Landeszeitung Lüneburg: Es wird eng für den Aal
Stella Nemecky (WWF): Wende der EU zu schonender Fischbewirtschaftung könnte für manche Arten zu spät kommen
Lüneburg (ots)
Lob von Fischern wie von Umweltschützern kassierte die EU jüngst für die Fischfangquoten 2014. Laut EU würden bereits mehr als 60 Prozent der Fischbestände in der Nordsee nachhaltig bewirtschaftet. "Ein guter Trend nach den rabenschwarzen Jahren der Vergangenheit", sagt Stella Nemecky vom WWF. Doch es sei zu früh, um Entwarnung zu geben, betont sie im Interview.
Die Fischbewirtschaftung galt lange als Paradebeispiel für Misswirtschaft. Nun wurde die EU sogar von Umweltschützern gelobt. Ist die EU auf dem Weg zu einer schonenden Bewirtschaftung der Fischbestände?
Stella Nemecky: Das ist sie durchaus. Allerdings muss man für eine endgültige Bewertung noch abwarten. Grundsätzlich kann man aber sagen, dass die Reform der Fischereipolitik eine deutliche Verbesserung darstellt. Diese erste Quotenvergabe nach der Reform im Dezember hat gezeigt, dass es Bestrebungen im Fischereiministerrat gibt, die Fischbestände nachhaltig zu bewirtschaften. Zuvor war es über Jahrzehnte so, dass teuer bezahlter wissenschaftlicher Rat kurzerhand über Bord geworfen wurde, indem willkürlich hohe Fangquoten beschlossen wurden. Als Richtgröße für gesunde, produktive Fischbestände gilt der sogenannte höchstmögliche Dauerertrag. Also die Menge Fisch, die ein Fischbestand unbegrenzt liefern kann, ohne dass der Bestand gefährdet wird. Der wurde nun als Management-Prinzip verankert. Leider wurde keine Frist benannt, bis wann die europäischen Bestände die sichere Bestandsgröße erreicht haben sollen. Andere Vorhaben wie die Verabschiedung von Mehrjahresplänen und eines Rückwurfverbotes sind zwar begrüßenswert, aber beurteilen muss man letztlich, wie gut sie umgesetzt werden.

▶ **Aufgaben**:
1) Geben Sie den Auszug über die EU-Fischereipolitik von „Landeszeitung Lüneburg: Es“ bis einschließlich „sie im Interview.“ wortgetreu wieder.
2) Prüfen Sie, ob diese Aussagen zum Auszug passen: (a) Nach Angaben der EU werden mehr als 60 Prozent der Fischbestände in der Nordsee nachhaltig bewirtschaftet. (b) Es wurde eine Frist festgelegt, bis wann die europäischen Bestände die sichere Bestandsgröße erreichen sollen. (c) Stella Nemecky hält es für zu früh, Entwarnung zu geben. Antworten Sie jeweils mit Ja oder Nein und zitieren Sie die entscheidenden Worte des Auszugs wörtlich.
Stützen Sie sich dabei ausschließlich auf den Auszug.

(Zeilen aus einer Datensammlung)
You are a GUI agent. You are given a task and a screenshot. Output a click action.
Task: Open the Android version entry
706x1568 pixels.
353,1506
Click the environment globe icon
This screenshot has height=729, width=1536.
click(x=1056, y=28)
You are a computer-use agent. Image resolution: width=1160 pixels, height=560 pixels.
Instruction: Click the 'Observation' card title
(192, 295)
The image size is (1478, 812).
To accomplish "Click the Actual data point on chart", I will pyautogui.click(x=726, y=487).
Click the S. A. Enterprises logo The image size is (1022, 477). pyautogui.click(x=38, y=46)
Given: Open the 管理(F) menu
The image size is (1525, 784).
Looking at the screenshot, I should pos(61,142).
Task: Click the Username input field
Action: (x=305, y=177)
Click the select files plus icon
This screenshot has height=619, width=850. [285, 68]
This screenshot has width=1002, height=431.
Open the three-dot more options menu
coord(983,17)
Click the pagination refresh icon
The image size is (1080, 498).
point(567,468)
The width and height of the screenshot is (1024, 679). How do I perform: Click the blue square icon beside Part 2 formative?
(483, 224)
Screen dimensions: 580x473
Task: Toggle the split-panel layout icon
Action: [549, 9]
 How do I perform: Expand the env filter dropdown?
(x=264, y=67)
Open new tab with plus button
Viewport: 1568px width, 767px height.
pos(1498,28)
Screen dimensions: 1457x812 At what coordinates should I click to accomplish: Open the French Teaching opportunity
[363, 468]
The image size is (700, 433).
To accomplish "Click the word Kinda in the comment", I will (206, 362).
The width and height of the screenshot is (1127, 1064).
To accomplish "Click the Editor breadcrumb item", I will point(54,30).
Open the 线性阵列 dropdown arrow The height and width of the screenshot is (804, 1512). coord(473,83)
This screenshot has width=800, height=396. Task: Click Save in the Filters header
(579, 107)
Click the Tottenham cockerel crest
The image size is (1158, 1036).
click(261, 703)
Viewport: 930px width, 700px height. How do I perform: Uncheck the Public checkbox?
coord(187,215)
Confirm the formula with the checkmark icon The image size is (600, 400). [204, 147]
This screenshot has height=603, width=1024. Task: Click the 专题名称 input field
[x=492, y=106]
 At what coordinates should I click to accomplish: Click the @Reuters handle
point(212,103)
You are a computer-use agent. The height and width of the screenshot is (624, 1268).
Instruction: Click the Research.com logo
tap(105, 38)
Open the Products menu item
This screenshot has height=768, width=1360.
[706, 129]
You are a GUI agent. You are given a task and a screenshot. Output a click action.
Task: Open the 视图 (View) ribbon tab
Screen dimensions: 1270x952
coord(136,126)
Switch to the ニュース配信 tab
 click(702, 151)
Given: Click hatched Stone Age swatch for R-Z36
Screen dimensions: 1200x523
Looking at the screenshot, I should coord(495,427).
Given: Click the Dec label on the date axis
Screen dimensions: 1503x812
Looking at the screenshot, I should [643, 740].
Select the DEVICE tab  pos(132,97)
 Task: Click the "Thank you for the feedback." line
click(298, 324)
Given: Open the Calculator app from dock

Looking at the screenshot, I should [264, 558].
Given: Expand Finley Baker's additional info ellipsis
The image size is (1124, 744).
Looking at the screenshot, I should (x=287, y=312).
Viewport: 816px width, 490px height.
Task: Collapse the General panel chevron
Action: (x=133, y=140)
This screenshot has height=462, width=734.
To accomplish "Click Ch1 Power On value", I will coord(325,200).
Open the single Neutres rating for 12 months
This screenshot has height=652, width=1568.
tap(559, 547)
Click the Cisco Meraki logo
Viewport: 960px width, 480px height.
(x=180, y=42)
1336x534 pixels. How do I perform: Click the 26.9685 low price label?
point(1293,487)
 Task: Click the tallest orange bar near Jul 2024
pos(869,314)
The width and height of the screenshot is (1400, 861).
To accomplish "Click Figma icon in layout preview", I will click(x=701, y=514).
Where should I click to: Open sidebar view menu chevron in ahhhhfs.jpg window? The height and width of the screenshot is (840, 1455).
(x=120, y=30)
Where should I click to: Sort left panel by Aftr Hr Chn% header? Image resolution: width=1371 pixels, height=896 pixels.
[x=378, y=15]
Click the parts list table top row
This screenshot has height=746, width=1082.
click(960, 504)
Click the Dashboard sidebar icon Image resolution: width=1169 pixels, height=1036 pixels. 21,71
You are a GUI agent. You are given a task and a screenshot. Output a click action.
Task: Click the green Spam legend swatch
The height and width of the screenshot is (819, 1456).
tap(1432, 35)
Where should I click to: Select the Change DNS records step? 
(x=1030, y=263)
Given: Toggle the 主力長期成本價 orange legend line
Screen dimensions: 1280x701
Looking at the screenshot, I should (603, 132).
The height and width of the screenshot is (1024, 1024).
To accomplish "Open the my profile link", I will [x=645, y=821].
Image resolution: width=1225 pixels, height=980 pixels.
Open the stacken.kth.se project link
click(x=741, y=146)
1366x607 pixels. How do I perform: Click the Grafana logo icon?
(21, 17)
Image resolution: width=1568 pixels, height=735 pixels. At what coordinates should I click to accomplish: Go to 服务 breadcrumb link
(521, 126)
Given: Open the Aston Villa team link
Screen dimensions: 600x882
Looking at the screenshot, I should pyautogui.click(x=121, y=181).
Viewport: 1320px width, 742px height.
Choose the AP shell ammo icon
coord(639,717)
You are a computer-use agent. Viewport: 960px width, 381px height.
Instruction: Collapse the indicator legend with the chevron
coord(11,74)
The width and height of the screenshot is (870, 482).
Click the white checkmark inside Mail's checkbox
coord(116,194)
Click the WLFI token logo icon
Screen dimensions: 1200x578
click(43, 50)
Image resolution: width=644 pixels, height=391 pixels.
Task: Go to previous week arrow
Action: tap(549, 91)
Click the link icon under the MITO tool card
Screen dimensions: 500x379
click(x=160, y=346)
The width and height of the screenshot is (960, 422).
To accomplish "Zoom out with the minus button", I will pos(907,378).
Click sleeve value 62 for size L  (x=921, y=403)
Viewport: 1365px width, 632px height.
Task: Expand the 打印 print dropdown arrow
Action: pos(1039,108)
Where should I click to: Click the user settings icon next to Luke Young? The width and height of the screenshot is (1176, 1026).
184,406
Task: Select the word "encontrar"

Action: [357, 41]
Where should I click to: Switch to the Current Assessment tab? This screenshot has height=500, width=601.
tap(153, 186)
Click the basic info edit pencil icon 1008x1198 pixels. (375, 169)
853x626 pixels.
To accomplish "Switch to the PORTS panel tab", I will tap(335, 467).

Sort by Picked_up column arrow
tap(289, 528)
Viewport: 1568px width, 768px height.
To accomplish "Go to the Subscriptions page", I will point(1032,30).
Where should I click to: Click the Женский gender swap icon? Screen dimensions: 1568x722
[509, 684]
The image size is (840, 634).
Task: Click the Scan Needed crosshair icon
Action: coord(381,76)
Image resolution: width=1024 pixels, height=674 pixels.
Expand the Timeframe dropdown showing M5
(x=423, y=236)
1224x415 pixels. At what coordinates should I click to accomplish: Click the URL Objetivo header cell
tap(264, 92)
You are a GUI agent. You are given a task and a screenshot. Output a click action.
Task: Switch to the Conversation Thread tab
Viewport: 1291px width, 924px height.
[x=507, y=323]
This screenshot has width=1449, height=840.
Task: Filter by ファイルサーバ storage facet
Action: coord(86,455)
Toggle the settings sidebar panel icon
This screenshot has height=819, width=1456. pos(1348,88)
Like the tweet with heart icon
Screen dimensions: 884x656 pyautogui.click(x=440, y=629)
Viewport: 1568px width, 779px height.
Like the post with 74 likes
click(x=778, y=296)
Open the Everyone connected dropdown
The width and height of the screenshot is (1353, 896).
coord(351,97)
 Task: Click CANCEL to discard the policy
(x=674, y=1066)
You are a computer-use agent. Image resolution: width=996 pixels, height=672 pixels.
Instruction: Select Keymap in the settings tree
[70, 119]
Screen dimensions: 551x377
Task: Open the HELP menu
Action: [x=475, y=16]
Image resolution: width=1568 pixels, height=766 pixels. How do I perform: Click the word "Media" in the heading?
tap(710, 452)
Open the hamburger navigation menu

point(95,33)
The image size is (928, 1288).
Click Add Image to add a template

▶ **Lösungen**:
1)
Landeszeitung Lüneburg: Es wird eng für den Aal
Stella Nemecky (WWF): Wende der EU zu schonender Fischbewirtschaftung könnte für manche Arten zu spät kommen
Lüneburg (ots)
Lob von Fischern wie von Umweltschützern kassierte die EU jüngst für die Fischfangquoten 2014. Laut EU würden bereits mehr als 60 Prozent der Fischbestände in der Nordsee nachhaltig bewirtschaftet. "Ein guter Trend nach den rabenschwarzen Jahren der Vergangenheit", sagt Stella Nemecky vom WWF. Doch es sei zu früh, um Entwarnung zu geben, betont sie im Interview.

2)
(a) Ja: „Laut EU würden bereits mehr als 60 Prozent der Fischbestände in der Nordsee nachhaltig bewirtschaftet.“
(b) Nein: „Leider wurde keine Frist benannt, bis wann die europäischen Bestände die sichere Bestandsgröße erreicht haben sollen.“
(c) Ja: „Doch es sei zu früh, um Entwarnung zu geben“